Passos recandidata-se "a primeiro-ministro" com discurso de redenção
É da história: um candidato à liderança do PSD é sempre candidato a chefe do governo. E foi isso que Pedro Passos Coelho anunciou esta quinta-feira, em Lisboa, quando confirmou que quer estar mais dois anos ao leme do barco social-democrata. "Candidato-me à liderança do PSD e, portanto, sou naturalmente candidato a primeiro-ministro", afirmou o antecessor de António Costa em São Bento.

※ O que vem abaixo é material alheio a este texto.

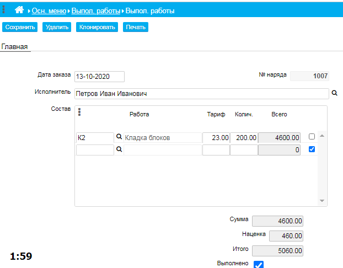Click the Тариф field showing 23.00
The height and width of the screenshot is (268, 343).
point(216,137)
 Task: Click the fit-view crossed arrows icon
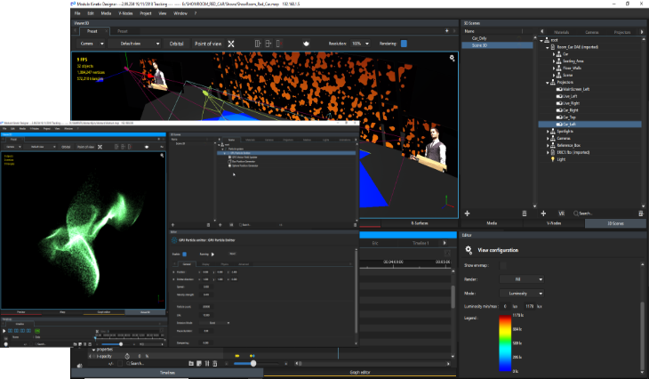point(231,44)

Bem resolvido com o passado, Passos ensaiou um discurso de redenção. Não como quem pede desculpa por um mal que deliberadamente cometera, mas de quem foi forçado a lançar mão de medidas duras a contragosto. Até em prejuízo da própria imagem. A austeridade, disse, não foi resultado da sua vontade política (ou dos seus), mas antes das circunstâncias em que encontrou o país.
No entanto, nos 15 minutos de discurso, reconheceu a "dureza" da sua governação: "Tenho plena consciência da imagem austeritária da figura política que me está associada."

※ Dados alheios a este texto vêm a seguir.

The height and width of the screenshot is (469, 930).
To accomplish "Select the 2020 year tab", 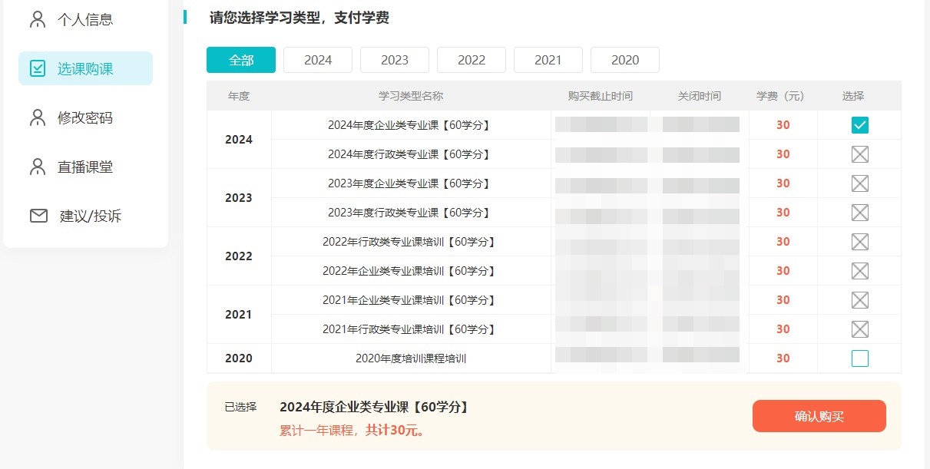I will (625, 60).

O presidente do PSD foi mais longe admitindo que "à força de não querer falhar" possa ter "levado mais longe do que seria necessário a imagem de determinação que ficou associada a essa fase de austeridade" e os esforços exigidos aos portugueses no período de ajustamento - mesmo ciente de que isso lhe poderia custar uma reeleição.

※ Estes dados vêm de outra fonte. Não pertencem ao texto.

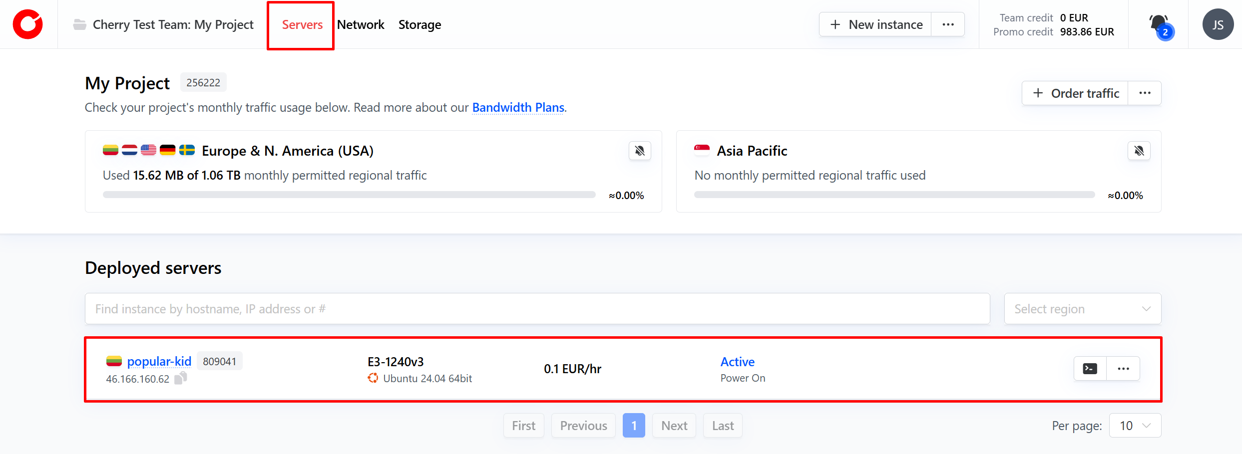Click the folder icon beside the project name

"É o passado com que me apresento", atirou como quem fecha um capítulo e vaticina um novo tempo, ainda que "nem todos os portugueses" o tenham perdoado.
Contudo, e tendo como pano de fundo um cenário com o seu lema de candidatura às diretas de 5 de março ("Social-democracia, sempre!") e já depois das intervenções do presidente da distrital de Lisboa, Miguel Pinto Luz, e do mandatário da sua (re)candidatura, Fernando Ruas, Passos dirigiu-se à família "laranja" - estavam ex-ministros, antigos secretários de Estado e muitos deputados na sala - realçando que não se desviou da matriz do partido. E socorreu-se das linhais finais do programa do PSD, aprovado no último Congresso (2012), para questionar: "Alguém se sente mal com este programa? Alguém, olhando para o nosso passado, vê este programa ou esta orientação aviltada ou desviada da nossa ação política? Eu não vejo."
Ideia parecida já tinha veiculado pela manhã, num encontro informal com jornalistas: "Mesmo nas medidas de austeridade que adotámos fomos sempre sociais-democratas." Ou, dito de outra forma, ninguém lhe retirou o gene social-democrata. "Na austeridade e na bonança", como explicou.
Com ou sem desvio ideológico, Passos abriu caminho a um novo tempo. Mesmo sem pressas, como já pela manhã tinha notado, frisou não ter "nenhum conformismo" com a circunstância de ter sido empurrado para a oposição e espera voltar ao governo para concluir um mandato inacabado. "Tenho presente que o projeto com que me apresentei aos portugueses não se esgotava numa legislatura. (...) O projeto ficou a meio, no devido tempo os portugueses ajuizarão", sublinhou perante o "passismo" ali presente - dos notáveis do atual PSD, o líder parlamentar, Luís Montenegro, foi a ausência mais notada.
Para Passos, os oito anos eram também o desejo dos eleitores, motivo pelo qual lamentou que esteja a governar "quem perdeu as eleições".
Assim, pretende voltar ao jogo - ao combate eleitoral, leia-se -, acrescentando que não quer que nada corra mal ao executivo do PS (apoiado no Parlamento por BE, PCP e PEV), dado que esse cenário representaria um novo calvário para a população. "Para acreditar que voltaremos a merecer a confiança dos portugueses não precisamos de que as coisas corram mal ao atual governo e aos portugueses", explicou o líder do PSD.
Salientando que afasta, de todo, a "política do bota-abaixo e do quanto pior, melhor", reiterou que não acredita na "geringonça" - a expressão é de Paulo Portas, não de Passos - e observou ainda que "os riscos desnecessários que o excesso de voluntarismo e até de revanchismo governativos potenciam não ajudarão o país a viver melhor nem com mais segurança".
Mas, no seu entender, o país necessita agora mais do PSD do que precisava a 4 de outubro. Em que medida? Passos explicou a rematar: "O nosso país precisa ainda de reformas importantes para trazer mais prosperidade e justiça social. Sei que no dia em que o país precise de levar reformas para a frente com mais ambição e profundidade é no PSD, e não nos nossos adversários, é no nosso projeto, e não no dos outros, que encontrará força e determinação para realizar os seus sonhos e aspirações."
A noite terminou com o hino nacional. O próximo passo é um roadshow pelo país.